# PASSAGE
>>>

Campaigners are trying to save trees from the chop.

Brighton and Hove City Council has been clearing scrub land at the city’s largest nature reserve.

But residents fear the work will leave Wild Park, which stretches from Moulsecoomb to Hollingbury with no birds and looking ugly.

The campaigners spent the weekend tying ribbons to the oldest and biggest trees in the park to show the trees they are desperate to save.

Campaigner Sue Grimstone said: “The work to clear the park has only just started and the end plan is nothing but horrifying.

“Everyone that I have since spoken to in the area is unaware of the extent. There are now a growing group of very angry local people who intend to fight this. The council seem adamant this is right, something that we cannot believe, to clear so much which is so established for the sake of flowers and butterflies that do not exist yet.

“Whilst the council and rangers show a picture of the planned clearance at the park it is not until you go onto their web site that you discover the enormous amount that they intend to clear.

<<<

# INFORMATION
>>>

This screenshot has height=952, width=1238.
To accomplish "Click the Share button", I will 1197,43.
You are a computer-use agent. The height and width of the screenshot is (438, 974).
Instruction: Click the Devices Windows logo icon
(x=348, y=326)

<<<

# REQUIRED ACTION 1
Reproduce the part of the Wild Park article that begins at the words "Brighton and Hove" and stops after the words "and looking ugly.".
# REQUIRED ACTION 2
In the Wild Park article, between which two places does the park stretch?

# REPLY 1
Brighton and Hove City Council has been clearing scrub land at the city’s largest nature reserve.

But residents fear the work will leave Wild Park, which stretches from Moulsecoomb to Hollingbury with no birds and looking ugly.

# REPLY 2
From Moulsecoomb to Hollingbury.